▶ EXERCISE INPUTS
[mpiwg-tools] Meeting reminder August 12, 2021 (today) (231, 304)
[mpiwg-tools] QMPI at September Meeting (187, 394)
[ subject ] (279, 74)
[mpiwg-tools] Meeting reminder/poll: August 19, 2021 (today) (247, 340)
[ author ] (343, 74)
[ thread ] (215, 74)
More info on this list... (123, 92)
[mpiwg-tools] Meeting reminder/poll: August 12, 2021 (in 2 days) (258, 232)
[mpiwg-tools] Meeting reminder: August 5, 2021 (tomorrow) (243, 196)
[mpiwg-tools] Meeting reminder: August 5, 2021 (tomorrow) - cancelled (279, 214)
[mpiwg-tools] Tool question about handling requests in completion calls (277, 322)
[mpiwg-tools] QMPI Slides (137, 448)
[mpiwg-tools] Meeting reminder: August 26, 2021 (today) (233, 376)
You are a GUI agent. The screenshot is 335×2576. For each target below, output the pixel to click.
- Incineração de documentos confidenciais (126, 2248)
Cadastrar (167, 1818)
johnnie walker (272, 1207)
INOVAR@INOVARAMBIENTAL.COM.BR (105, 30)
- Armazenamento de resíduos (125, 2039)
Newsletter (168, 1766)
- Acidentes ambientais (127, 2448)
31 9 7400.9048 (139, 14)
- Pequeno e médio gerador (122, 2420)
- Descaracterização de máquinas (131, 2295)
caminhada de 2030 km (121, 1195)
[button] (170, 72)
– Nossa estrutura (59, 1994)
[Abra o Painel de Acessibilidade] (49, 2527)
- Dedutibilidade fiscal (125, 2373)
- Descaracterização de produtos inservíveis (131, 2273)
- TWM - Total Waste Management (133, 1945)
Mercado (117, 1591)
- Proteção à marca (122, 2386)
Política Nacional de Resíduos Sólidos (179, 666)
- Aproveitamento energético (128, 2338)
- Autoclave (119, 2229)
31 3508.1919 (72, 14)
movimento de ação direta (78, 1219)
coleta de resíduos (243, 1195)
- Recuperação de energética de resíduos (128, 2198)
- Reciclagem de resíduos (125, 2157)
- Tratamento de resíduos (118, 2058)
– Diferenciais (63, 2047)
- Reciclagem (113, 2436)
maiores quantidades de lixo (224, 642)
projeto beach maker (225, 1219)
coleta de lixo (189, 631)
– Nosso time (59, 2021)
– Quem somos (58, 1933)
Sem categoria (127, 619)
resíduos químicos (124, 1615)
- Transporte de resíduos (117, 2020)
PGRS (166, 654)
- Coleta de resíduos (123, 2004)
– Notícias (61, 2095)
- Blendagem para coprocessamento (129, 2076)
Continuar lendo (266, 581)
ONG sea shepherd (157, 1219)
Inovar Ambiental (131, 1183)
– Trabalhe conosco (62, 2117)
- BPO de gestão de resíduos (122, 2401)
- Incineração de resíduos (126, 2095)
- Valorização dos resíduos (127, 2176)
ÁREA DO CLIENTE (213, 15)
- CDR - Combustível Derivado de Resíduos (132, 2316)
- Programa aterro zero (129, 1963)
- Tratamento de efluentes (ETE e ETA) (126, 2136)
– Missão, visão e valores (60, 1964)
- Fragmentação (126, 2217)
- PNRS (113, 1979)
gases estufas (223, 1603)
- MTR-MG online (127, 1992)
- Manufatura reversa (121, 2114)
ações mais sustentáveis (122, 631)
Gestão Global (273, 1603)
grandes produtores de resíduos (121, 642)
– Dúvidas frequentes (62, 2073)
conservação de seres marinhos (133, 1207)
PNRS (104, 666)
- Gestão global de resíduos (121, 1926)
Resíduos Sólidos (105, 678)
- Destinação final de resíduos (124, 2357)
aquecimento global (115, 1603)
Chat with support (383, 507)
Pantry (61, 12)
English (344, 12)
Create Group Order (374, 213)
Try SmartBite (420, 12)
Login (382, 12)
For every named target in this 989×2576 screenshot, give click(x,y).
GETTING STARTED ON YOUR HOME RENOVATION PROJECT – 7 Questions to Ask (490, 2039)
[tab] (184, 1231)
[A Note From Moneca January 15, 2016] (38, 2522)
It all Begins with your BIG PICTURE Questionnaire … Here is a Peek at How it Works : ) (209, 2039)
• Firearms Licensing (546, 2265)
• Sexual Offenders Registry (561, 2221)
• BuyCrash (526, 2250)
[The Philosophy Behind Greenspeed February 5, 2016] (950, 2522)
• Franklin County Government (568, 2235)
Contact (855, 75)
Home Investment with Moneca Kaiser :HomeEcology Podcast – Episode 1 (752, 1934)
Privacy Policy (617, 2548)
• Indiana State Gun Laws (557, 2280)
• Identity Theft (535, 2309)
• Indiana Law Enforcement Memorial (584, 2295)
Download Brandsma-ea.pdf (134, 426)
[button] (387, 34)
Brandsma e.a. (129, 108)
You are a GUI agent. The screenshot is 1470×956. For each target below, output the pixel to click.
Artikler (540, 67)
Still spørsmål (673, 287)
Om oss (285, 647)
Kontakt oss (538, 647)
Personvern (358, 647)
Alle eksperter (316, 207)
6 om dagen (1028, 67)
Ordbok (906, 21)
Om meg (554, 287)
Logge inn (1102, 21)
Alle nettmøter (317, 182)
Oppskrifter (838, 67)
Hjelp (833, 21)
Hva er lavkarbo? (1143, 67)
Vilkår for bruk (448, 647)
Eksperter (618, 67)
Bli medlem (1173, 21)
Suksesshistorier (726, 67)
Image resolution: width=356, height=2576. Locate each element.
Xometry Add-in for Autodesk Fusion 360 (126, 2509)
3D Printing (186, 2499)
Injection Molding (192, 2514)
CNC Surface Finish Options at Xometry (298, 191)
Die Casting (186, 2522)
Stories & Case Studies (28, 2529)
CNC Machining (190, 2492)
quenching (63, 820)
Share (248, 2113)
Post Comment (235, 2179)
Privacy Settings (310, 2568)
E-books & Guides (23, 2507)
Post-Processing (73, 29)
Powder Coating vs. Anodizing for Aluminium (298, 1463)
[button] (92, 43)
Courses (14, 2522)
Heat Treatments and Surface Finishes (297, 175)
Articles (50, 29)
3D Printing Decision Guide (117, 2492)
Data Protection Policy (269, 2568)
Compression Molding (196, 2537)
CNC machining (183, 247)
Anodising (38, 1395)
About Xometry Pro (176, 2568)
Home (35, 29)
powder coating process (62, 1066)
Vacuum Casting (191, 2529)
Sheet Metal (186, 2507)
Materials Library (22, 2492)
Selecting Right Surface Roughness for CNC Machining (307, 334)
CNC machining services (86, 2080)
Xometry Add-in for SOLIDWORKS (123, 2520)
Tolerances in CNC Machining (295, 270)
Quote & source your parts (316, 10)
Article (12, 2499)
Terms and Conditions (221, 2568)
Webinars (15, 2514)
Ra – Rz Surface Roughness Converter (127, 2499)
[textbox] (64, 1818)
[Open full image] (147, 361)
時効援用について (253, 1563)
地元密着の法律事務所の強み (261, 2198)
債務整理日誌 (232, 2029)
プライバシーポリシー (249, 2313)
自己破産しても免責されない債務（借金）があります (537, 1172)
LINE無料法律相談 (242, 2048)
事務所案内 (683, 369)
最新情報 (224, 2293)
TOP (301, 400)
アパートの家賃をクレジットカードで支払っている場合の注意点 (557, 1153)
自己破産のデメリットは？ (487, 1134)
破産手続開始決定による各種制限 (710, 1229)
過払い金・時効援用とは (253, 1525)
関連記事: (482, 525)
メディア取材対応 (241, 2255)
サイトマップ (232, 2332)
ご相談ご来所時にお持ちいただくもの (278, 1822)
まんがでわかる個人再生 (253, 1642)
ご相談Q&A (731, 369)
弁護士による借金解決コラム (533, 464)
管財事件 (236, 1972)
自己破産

▶ EXERCISE INSTRUCTIONS
All of the data, start to finish: please output it exactly.

▶ SOLUTION TO THE EXERCISE
[mpiwg-tools] Meeting reminder August 12, 2021 (today) (231, 304)
[mpiwg-tools] QMPI at September Meeting (187, 394)
[ subject ] (279, 74)
[mpiwg-tools] Meeting reminder/poll: August 19, 2021 (today) (247, 340)
[ author ] (343, 74)
[ thread ] (215, 74)
More info on this list... (123, 92)
[mpiwg-tools] Meeting reminder/poll: August 12, 2021 (in 2 days) (258, 232)
[mpiwg-tools] Meeting reminder: August 5, 2021 (tomorrow) (243, 196)
[mpiwg-tools] Meeting reminder: August 5, 2021 (tomorrow) - cancelled (279, 214)
[mpiwg-tools] Tool question about handling requests in completion calls (277, 322)
[mpiwg-tools] QMPI Slides (137, 448)
[mpiwg-tools] Meeting reminder: August 26, 2021 (today) (233, 376)
You are a GUI agent. The screenshot is 335×2576. For each target below, output the pixel to click.
- Incineração de documentos confidenciais (126, 2248)
Cadastrar (167, 1818)
johnnie walker (272, 1207)
INOVAR@INOVARAMBIENTAL.COM.BR (105, 30)
- Armazenamento de resíduos (125, 2039)
Newsletter (168, 1766)
- Acidentes ambientais (127, 2448)
31 9 7400.9048 (139, 14)
- Pequeno e médio gerador (122, 2420)
- Descaracterização de máquinas (131, 2295)
caminhada de 2030 km (121, 1195)
[button] (170, 72)
– Nossa estrutura (59, 1994)
[Abra o Painel de Acessibilidade] (49, 2527)
- Dedutibilidade fiscal (125, 2373)
- Descaracterização de produtos inservíveis (131, 2273)
- TWM - Total Waste Management (133, 1945)
Mercado (117, 1591)
- Proteção à marca (122, 2386)
Política Nacional de Resíduos Sólidos (179, 666)
- Aproveitamento energético (128, 2338)
- Autoclave (119, 2229)
31 3508.1919 (72, 14)
movimento de ação direta (78, 1219)
coleta de resíduos (243, 1195)
- Recuperação de energética de resíduos (128, 2198)
- Reciclagem de resíduos (125, 2157)
- Tratamento de resíduos (118, 2058)
– Diferenciais (63, 2047)
- Reciclagem (113, 2436)
maiores quantidades de lixo (224, 642)
projeto beach maker (225, 1219)
coleta de lixo (189, 631)
– Nosso time (59, 2021)
– Quem somos (58, 1933)
Sem categoria (127, 619)
resíduos químicos (124, 1615)
- Transporte de resíduos (117, 2020)
PGRS (166, 654)
- Coleta de resíduos (123, 2004)
– Notícias (61, 2095)
- Blendagem para coprocessamento (129, 2076)
Continuar lendo (266, 581)
ONG sea shepherd (157, 1219)
Inovar Ambiental (131, 1183)
– Trabalhe conosco (62, 2117)
- BPO de gestão de resíduos (122, 2401)
- Incineração de resíduos (126, 2095)
- Valorização dos resíduos (127, 2176)
ÁREA DO CLIENTE (213, 15)
- CDR - Combustível Derivado de Resíduos (132, 2316)
- Programa aterro zero (129, 1963)
- Tratamento de efluentes (ETE e ETA) (126, 2136)
– Missão, visão e valores (60, 1964)
- Fragmentação (126, 2217)
- PNRS (113, 1979)
gases estufas (223, 1603)
- MTR-MG online (127, 1992)
- Manufatura reversa (121, 2114)
ações mais sustentáveis (122, 631)
Gestão Global (273, 1603)
grandes produtores de resíduos (121, 642)
– Dúvidas frequentes (62, 2073)
conservação de seres marinhos (133, 1207)
PNRS (104, 666)
- Gestão global de resíduos (121, 1926)
Resíduos Sólidos (105, 678)
- Destinação final de resíduos (124, 2357)
aquecimento global (115, 1603)
Chat with support (383, 507)
Pantry (61, 12)
English (344, 12)
Create Group Order (374, 213)
Try SmartBite (420, 12)
Login (382, 12)
For every named target in this 989×2576 screenshot, give click(x,y).
GETTING STARTED ON YOUR HOME RENOVATION PROJECT – 7 Questions to Ask (490, 2039)
[tab] (184, 1231)
[A Note From Moneca January 15, 2016] (38, 2522)
It all Begins with your BIG PICTURE Questionnaire … Here is a Peek at How it Works : ) (209, 2039)
• Firearms Licensing (546, 2265)
• Sexual Offenders Registry (561, 2221)
• BuyCrash (526, 2250)
[The Philosophy Behind Greenspeed February 5, 2016] (950, 2522)
• Franklin County Government (568, 2235)
Contact (855, 75)
Home Investment with Moneca Kaiser :HomeEcology Podcast – Episode 1 (752, 1934)
Privacy Policy (617, 2548)
• Indiana State Gun Laws (557, 2280)
• Identity Theft (535, 2309)
• Indiana Law Enforcement Memorial (584, 2295)
Download Brandsma-ea.pdf (134, 426)
[button] (387, 34)
Brandsma e.a. (129, 108)
You are a GUI agent. The screenshot is 1470×956. For each target below, output the pixel to click.
Artikler (540, 67)
Still spørsmål (673, 287)
Om oss (285, 647)
Kontakt oss (538, 647)
Personvern (358, 647)
Alle eksperter (316, 207)
6 om dagen (1028, 67)
Ordbok (906, 21)
Om meg (554, 287)
Logge inn (1102, 21)
Alle nettmøter (317, 182)
Oppskrifter (838, 67)
Hjelp (833, 21)
Hva er lavkarbo? (1143, 67)
Vilkår for bruk (448, 647)
Eksperter (618, 67)
Bli medlem (1173, 21)
Suksesshistorier (726, 67)
Image resolution: width=356, height=2576. Locate each element.
Xometry Add-in for Autodesk Fusion 360 (126, 2509)
3D Printing (186, 2499)
Injection Molding (192, 2514)
CNC Surface Finish Options at Xometry (298, 191)
Die Casting (186, 2522)
Stories & Case Studies (28, 2529)
CNC Machining (190, 2492)
quenching (63, 820)
Share (248, 2113)
Post Comment (235, 2179)
Privacy Settings (310, 2568)
E-books & Guides (23, 2507)
Post-Processing (73, 29)
Powder Coating vs. Anodizing for Aluminium (298, 1463)
[button] (92, 43)
Courses (14, 2522)
Heat Treatments and Surface Finishes (297, 175)
Articles (50, 29)
3D Printing Decision Guide (117, 2492)
Data Protection Policy (269, 2568)
Compression Molding (196, 2537)
CNC machining (183, 247)
Anodising (38, 1395)
About Xometry Pro (176, 2568)
Home (35, 29)
powder coating process (62, 1066)
Vacuum Casting (191, 2529)
Sheet Metal (186, 2507)
Materials Library (22, 2492)
Selecting Right Surface Roughness for CNC Machining (307, 334)
CNC machining services (86, 2080)
Xometry Add-in for SOLIDWORKS (123, 2520)
Tolerances in CNC Machining (295, 270)
Quote & source your parts (316, 10)
Article (12, 2499)
Terms and Conditions (221, 2568)
Webinars (15, 2514)
Ra – Rz Surface Roughness Converter (127, 2499)
[textbox] (64, 1818)
[Open full image] (147, 361)
時効援用について (253, 1563)
地元密着の法律事務所の強み (261, 2198)
債務整理日誌 (232, 2029)
プライバシーポリシー (249, 2313)
自己破産しても免責されない債務（借金）があります (537, 1172)
LINE無料法律相談 (242, 2048)
事務所案内 (683, 369)
最新情報 (224, 2293)
TOP (301, 400)
アパートの家賃をクレジットカードで支払っている場合の注意点 (557, 1153)
自己破産のデメリットは？ (487, 1134)
破産手続開始決定による各種制限 (710, 1229)
過払い金・時効援用とは (253, 1525)
関連記事: (482, 525)
メディア取材対応 (241, 2255)
サイトマップ (232, 2332)
ご相談ご来所時にお持ちいただくもの (278, 1822)
まんがでわかる個人再生 (253, 1642)
ご相談Q&A (731, 369)
弁護士による借金解決コラム (533, 464)
管財事件 (236, 1972)
自己破産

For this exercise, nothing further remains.